The mountains to the left had sharp-cut, almost stereometrical forms; those on the opposite side formed a range of softly modelled giants, crowned by eternal snows and mighty glaciers, known as the Pangong Range, running parallel to the fjord-like Pangong and Nyak-Tso Lakes, which form an almost consecutive sheet of water of more than 100 miles length. The two lakes are actually a submerged valley, divided merely by what probably was an ancient rock-fall.

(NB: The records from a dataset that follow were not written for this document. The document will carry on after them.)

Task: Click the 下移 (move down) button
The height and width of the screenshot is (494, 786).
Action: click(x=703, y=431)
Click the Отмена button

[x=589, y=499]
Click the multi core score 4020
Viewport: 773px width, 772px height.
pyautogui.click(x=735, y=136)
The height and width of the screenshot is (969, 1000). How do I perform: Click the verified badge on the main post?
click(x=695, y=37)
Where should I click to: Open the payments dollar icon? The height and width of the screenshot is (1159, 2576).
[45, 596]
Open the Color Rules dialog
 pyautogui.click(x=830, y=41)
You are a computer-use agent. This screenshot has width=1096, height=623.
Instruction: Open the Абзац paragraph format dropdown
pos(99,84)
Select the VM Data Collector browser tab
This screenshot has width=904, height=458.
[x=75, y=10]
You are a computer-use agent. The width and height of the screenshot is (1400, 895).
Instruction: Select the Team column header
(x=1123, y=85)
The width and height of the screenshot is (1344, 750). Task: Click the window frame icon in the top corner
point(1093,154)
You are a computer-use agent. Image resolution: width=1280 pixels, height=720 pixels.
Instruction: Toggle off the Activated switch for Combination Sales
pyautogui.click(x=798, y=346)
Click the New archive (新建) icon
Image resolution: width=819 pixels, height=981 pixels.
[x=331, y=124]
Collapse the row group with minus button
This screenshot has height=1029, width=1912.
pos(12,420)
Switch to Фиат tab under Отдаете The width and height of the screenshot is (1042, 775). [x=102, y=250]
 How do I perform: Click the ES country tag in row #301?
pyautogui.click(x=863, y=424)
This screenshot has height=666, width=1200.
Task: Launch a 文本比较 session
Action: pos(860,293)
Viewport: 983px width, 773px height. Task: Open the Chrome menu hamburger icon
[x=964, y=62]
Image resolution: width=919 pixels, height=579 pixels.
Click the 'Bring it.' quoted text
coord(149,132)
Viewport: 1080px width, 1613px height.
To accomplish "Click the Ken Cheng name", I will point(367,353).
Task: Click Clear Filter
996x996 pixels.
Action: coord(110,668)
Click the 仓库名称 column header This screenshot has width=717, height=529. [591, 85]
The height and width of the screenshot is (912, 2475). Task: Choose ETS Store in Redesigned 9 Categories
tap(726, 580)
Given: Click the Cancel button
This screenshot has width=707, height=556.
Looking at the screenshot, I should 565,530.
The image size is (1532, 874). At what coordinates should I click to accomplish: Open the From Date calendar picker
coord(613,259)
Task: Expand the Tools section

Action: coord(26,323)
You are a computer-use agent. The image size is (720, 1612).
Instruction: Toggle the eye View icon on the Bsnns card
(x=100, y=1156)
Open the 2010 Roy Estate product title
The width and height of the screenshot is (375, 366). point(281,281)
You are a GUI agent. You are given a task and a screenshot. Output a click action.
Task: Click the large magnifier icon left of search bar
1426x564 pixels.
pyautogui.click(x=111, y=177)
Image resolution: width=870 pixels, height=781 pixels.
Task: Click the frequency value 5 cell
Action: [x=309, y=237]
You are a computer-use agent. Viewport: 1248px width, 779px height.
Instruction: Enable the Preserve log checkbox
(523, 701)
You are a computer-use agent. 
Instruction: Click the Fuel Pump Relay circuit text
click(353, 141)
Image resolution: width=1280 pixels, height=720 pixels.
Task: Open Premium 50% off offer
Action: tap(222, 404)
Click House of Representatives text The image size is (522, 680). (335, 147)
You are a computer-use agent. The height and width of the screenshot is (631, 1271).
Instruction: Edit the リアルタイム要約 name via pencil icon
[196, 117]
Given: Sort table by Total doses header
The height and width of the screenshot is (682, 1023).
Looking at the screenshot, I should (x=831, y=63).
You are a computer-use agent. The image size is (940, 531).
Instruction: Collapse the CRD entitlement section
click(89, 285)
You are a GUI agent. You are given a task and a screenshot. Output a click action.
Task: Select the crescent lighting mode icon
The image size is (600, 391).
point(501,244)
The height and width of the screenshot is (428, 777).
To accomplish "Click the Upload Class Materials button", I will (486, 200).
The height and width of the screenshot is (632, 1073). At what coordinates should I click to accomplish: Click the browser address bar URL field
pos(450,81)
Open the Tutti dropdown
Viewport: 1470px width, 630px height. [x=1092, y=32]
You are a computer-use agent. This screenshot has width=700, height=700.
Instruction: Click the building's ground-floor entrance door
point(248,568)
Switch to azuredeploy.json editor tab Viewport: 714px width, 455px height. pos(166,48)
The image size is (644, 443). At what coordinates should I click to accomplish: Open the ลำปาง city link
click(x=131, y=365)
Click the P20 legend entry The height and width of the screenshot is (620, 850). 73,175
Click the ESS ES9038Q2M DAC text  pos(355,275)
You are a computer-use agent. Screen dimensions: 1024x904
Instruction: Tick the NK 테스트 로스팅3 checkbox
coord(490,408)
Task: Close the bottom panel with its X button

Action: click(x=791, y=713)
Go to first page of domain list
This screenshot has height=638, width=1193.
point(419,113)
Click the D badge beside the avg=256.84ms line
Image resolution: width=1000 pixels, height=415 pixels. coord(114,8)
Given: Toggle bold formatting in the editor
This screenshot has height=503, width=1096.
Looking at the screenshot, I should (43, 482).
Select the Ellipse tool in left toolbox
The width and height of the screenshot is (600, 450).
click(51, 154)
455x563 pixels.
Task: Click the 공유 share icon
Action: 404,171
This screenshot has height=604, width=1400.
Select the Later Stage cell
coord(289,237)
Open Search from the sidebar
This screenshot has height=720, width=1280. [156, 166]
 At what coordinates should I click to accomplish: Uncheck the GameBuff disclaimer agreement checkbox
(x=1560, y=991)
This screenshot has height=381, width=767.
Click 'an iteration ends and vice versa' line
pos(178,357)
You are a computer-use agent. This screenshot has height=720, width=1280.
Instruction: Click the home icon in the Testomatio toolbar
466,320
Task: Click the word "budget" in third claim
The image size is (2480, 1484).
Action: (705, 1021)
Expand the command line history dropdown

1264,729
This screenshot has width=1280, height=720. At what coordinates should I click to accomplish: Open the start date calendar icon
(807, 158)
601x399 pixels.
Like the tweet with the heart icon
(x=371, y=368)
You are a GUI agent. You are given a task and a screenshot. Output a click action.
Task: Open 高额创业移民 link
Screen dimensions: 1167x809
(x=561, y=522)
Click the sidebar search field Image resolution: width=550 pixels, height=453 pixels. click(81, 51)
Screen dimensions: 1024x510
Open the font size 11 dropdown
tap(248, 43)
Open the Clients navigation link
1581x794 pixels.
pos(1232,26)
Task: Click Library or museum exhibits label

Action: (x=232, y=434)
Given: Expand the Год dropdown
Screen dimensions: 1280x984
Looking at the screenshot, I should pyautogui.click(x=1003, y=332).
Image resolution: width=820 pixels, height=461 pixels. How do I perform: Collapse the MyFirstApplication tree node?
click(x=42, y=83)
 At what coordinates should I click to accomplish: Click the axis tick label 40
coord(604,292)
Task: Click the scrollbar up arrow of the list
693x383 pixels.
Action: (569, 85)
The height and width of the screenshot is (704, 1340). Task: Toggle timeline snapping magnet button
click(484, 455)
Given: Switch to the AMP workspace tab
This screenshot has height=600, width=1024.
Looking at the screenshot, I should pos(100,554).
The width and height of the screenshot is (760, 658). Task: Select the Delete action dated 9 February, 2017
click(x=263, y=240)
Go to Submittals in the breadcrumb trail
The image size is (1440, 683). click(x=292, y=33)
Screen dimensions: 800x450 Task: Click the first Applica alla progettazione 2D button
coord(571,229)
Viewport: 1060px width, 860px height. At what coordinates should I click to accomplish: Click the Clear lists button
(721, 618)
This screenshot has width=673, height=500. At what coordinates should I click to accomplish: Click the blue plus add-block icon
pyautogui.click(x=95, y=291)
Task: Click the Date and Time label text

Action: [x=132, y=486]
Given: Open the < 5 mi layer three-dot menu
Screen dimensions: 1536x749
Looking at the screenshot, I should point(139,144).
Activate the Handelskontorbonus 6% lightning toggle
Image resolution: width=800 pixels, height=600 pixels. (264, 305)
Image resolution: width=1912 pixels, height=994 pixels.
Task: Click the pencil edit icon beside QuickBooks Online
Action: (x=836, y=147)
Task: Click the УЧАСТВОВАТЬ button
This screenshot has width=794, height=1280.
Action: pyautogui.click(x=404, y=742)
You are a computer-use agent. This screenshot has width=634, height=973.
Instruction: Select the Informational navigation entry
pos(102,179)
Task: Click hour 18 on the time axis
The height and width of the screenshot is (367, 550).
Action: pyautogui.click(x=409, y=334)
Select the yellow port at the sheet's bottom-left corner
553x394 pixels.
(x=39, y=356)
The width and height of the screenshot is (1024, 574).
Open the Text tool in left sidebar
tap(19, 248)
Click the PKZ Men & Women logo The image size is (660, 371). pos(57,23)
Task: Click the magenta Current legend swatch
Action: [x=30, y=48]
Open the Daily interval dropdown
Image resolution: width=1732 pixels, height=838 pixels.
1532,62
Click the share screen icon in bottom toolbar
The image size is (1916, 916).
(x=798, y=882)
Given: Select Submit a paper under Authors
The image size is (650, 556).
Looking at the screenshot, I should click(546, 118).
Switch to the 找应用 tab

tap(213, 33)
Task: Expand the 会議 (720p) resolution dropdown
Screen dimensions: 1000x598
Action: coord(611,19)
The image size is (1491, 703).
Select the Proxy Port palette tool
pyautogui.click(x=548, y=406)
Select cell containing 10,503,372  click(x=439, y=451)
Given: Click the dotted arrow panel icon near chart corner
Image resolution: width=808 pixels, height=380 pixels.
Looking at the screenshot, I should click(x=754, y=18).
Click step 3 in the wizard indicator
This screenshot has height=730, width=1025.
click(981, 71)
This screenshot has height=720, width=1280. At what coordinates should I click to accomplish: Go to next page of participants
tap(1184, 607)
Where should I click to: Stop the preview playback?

When reaching our next camping-ground at the fool of the snow-range, a little above the lake, I felt so inspired by the colours of the lake and the mountains and the immense rhythm that pervaded this landscape that I forgot hunger and tiredness and immediately returned to the place from where I had the first overwhelming impression of the lake and the glaciers above it. So I walked back a few miles with my drawing-board, papers, and a box of pastels, munching some dry kulchas[1] on the way, until I found the spot that I had marked in my mind while passing it, but where I had not dared to delay, as I did not know how far the next camping-place might be. I worked fast and with such enthusiasm that I finished two or three sketches in a short time, keeping in mind that I should be back in camp before sunset. But my excursion almost ended in disaster. Retracing my steps towards the camp, I suddenly found myself confronted by a raging stream that had not been there before! In my eagerness to get to my sketching place I had not noticed that I had crossed several shallow beds of dried-out water-courses. Now the melted waters from the glaciers came rushing down and threatened to cut off my retreat. Knowing that every minute was precious, I splashed through the icy waters, and after thus crossing two or three water-courses in succession I finally reached the camp somewhat out of breath, but happy to have succeeded in capturing something of the unforgettable beauty and freshness of my first impressions of this memorable lake.

Footnotes and references:

[1]:

Kulchas are a kind of hard, sweetened buns, made of unleavened flour, milk, and sugar, baked in an oven. They can be kept almost indefinitely, being perfectly dry, and therefore useful as an emergency ration. I got a sackful of them prepared in Leh and found them most useful.